Practice éclairé avant le bureau : une séance de 20 minutes
Vingt minutes ne sont pas un pis-aller : des séances courtes et réparties fixent un geste mieux qu'une longue, et quarante balles avec un plan valent deux cents sans. Quatre minutes pour réveiller le corps, huit sur un seul changement, six à jouer des trous imaginaires, deux sur le coup de départ qui vous coûte le plus.
En bref
- Quarante balles, soit à peu près un petit seau. Trois matins répartis dans la semaine valent mieux qu'une longue séance le dimanche.

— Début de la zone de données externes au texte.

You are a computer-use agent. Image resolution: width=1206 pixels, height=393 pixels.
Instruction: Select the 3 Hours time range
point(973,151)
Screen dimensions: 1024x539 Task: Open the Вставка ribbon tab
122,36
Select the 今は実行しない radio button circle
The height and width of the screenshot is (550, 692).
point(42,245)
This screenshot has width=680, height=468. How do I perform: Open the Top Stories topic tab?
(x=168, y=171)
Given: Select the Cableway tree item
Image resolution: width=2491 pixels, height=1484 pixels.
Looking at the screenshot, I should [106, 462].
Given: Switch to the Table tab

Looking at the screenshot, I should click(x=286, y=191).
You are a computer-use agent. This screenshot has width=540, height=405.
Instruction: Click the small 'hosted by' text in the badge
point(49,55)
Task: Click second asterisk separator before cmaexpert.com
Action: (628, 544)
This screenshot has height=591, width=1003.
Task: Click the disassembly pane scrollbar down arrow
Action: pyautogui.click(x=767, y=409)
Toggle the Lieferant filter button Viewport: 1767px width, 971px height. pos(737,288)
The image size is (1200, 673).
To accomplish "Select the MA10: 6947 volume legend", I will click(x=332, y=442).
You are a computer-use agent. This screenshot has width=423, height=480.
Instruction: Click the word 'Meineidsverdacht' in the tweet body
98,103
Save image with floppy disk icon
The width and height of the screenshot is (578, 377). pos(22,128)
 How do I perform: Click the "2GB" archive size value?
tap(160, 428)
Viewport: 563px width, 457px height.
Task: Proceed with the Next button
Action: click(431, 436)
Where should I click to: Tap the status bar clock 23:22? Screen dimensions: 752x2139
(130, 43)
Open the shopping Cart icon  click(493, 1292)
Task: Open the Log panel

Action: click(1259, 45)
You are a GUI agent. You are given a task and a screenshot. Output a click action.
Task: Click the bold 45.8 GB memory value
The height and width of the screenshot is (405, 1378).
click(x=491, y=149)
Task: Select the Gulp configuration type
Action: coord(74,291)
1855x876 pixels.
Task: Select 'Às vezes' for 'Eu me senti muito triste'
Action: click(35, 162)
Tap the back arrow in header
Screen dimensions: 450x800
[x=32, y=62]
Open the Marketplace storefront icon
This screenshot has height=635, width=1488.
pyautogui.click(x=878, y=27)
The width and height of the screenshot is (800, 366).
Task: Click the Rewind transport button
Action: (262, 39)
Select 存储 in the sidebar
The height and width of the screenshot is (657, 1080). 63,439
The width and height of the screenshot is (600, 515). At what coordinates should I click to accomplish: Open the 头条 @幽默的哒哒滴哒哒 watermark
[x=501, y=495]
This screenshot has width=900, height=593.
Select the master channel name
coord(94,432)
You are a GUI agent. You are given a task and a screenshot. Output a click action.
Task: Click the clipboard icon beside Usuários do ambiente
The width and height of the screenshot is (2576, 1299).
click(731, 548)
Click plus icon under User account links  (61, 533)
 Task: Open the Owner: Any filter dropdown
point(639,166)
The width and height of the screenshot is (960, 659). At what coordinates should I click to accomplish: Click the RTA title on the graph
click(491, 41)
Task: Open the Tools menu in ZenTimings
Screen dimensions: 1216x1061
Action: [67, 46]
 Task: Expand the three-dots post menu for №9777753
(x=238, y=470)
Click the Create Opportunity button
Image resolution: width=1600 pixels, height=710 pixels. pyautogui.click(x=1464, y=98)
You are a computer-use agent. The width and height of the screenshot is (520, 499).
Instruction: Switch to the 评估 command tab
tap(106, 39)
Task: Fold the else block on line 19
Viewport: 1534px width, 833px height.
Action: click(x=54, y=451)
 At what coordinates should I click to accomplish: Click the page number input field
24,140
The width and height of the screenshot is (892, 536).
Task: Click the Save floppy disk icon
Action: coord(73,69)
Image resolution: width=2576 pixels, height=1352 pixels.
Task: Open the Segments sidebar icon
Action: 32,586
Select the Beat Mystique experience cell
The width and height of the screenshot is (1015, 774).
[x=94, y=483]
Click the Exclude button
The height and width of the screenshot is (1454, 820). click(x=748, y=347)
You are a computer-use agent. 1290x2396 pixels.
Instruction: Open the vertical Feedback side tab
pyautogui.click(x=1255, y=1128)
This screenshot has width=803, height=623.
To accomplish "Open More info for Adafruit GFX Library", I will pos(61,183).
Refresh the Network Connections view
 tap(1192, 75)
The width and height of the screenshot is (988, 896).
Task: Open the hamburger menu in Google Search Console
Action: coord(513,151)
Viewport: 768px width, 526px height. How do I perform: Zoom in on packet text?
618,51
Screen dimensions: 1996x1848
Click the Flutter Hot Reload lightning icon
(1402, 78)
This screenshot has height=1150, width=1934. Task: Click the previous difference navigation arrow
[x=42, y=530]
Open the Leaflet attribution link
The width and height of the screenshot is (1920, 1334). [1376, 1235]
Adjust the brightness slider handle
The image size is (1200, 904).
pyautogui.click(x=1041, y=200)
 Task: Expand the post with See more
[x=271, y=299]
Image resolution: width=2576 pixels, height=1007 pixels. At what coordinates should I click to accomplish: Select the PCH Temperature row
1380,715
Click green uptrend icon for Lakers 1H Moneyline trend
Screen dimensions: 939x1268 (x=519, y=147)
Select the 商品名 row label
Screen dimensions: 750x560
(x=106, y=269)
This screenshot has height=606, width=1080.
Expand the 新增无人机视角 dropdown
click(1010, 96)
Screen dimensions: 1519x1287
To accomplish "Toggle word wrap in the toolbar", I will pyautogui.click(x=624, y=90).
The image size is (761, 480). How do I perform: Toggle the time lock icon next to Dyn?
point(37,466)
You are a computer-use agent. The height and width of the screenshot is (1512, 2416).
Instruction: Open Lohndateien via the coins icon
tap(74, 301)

- Minutes 0 à 4 : deux minutes de mobilité sans balle, puis huit demi-wedges pieds serrés. Le driver reste dans le sac.
- Minutes 4 à 12 : un changement, un club, quinze balles vers un drapeau entre 120 et 150 mètres. Minutes 12 à 18 : changer de club et de cible à chaque balle.
- Vérifiez l'heure d'ouverture avant l'adresse : le seau de 36 balles à 3,70 € de la Poudrerie n'est servi qu'à partir de 10 h en semaine, de mars à octobre. Après l'heure d'hiver du 25 octobre 2026, un practice éclairé garde l'habitude en vie.
Vingt minutes de practice avant le bureau, cela ressemble à un pis-aller : la séance qu’on se contente de faire parce que la vraie ne rentre pas dans l’agenda. C’est presque l’inverse. Des séances courtes et fréquentes sont la manière dont un geste s’apprend réellement, et le golfeur qui tape quarante balles avec un plan trois matins par semaine progresse en général plus vite que celui qui en tape deux cents le dimanche.
La contrepartie : pas de driver en premier, pas de longue recherche d’une sensation, pas de téléphone calé contre le sac. Ce qui tient dans le temps, c’est une liste courte, dans un ordre fixe, la même à chaque fois.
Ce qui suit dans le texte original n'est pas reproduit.